Return of the Mecca exhibit at the William Grant Still Art Center in Los Angeles. Photo by Tasbeeh Herwees

Ultimately, this kind of outmoded, simplistic cultural labeling reduces the artist to a mere channel for transmitting culture, rather than as a person capable of individualized expression. It places aesthetic value on an ambiguous “otherness” or “difference” that is assumed by seeing diverse traditions through limiting styles of art. “When we’re talking about contemporary art, looking at different artists, I don’t know that you can use a religious terminology to [label them],” says Sahakian.

Coined by Western art historians, the term “Islamic art” may be defined as the corpus of art produced in or by people from Muslim-majority countries from the 7th century to the present. This definition would technically encompass art from societies in the Far East as well as diaspora communities in the West. But in the popular imagination, Islamic art has different, far narrower conations. The label is more often attached to works of calligraphy, ceramic art, carpetwork or other “crafts.” These works evoke tradition rather than the complicated, multifaceted world of what Islamic art is today. Sohail Daulatzai, a professor of film and media studies at the University of California in Irvine and a curator for one of the Initiative’s shows, says these limited notions of Islamic art are related to racist perceptions of Muslims as non-creative beings.

Mos Def; photo by Cognito

“The idea of Islamic art is a deeply Orientalist conception,” says Daulatzai, “It can’t conceive of Muslims in the here and now creating art that is of the moment—outside of traditional art. It’s a loaded category or term but I think Amitis [Motevalli] and the LA/Islam Arts movement did a really good job of complicating it.”

Daulatzai curates Return of the Mecca: The Art of Islam and Hip Hop, an exhibit at the William Grant Still Art Center in LA’s historic West Adams neighborhood.
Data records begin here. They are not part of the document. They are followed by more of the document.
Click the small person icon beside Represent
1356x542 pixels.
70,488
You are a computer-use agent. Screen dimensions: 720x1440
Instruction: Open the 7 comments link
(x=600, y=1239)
When Western art historians use the term, “Islamic art,” they aren’t thinking of Chuck D or Mos Def or A Tribe Called Quest. But the art form these artists are known for—hip hop—is one that has been tightly intertwined with Islam’s history in the United States. “It’s a history that’s been in this country since its inception, since the first black people were brought here as slaves, Islam has been here,“ says Daulatzai. “It’s taken different forms. Hip hop is just the biggest platform for it.”

Return of the Mecca exhibit display at the William Grant Still Art Center; Photo by Tasbeeh Herwees

Daulatzai was born near the Afghanistan-Pakistan border and grew up in Los Angeles, where as an adolescent he was exposed to the hip hop of the 1980s—including the early compositions of Rakim and Nas. “My worldview was shaped by this golden era of hip hop. It was very overtly politically-conscious, it was deeply influenced by Islam, in all it’s different shapes—the Gods and Earths, the Five-Percenters, the Nation of Islam, and ‘orthodox’ Sunni Islam as well,” says Daulatzai.

For the exhibit, Daulatzai created a 120-page catalog that includes images from the exhibit, album covers, newspaper clippings, an interview with Mos Def, and an essay by Chuck D. In a room of the exhibit, a series of old music videos plays on a loop—on one afternoon, it’s playing Peachfuzz, a track by the early 1990s group KMD. In the video, the young boys wear Islamic skullcaps and rap about their aversion to pork (among other things). These are representations of Muslims and Islam that are no longer as prevalent in mainstream media; they’ve been replaced by images of angry, violent Arabs and veiled women.

This is part of what makes L.A. the perfect place for this kind of initiative; it’s also home to Hollywood, one of the largest image-making entities on the planet. “We have a film industry here in Los Angeles which is projecting to the entire world images of what people may think Muslims are,” says Motevalli. “And what we want to present is not just what Hollywood is putting out.”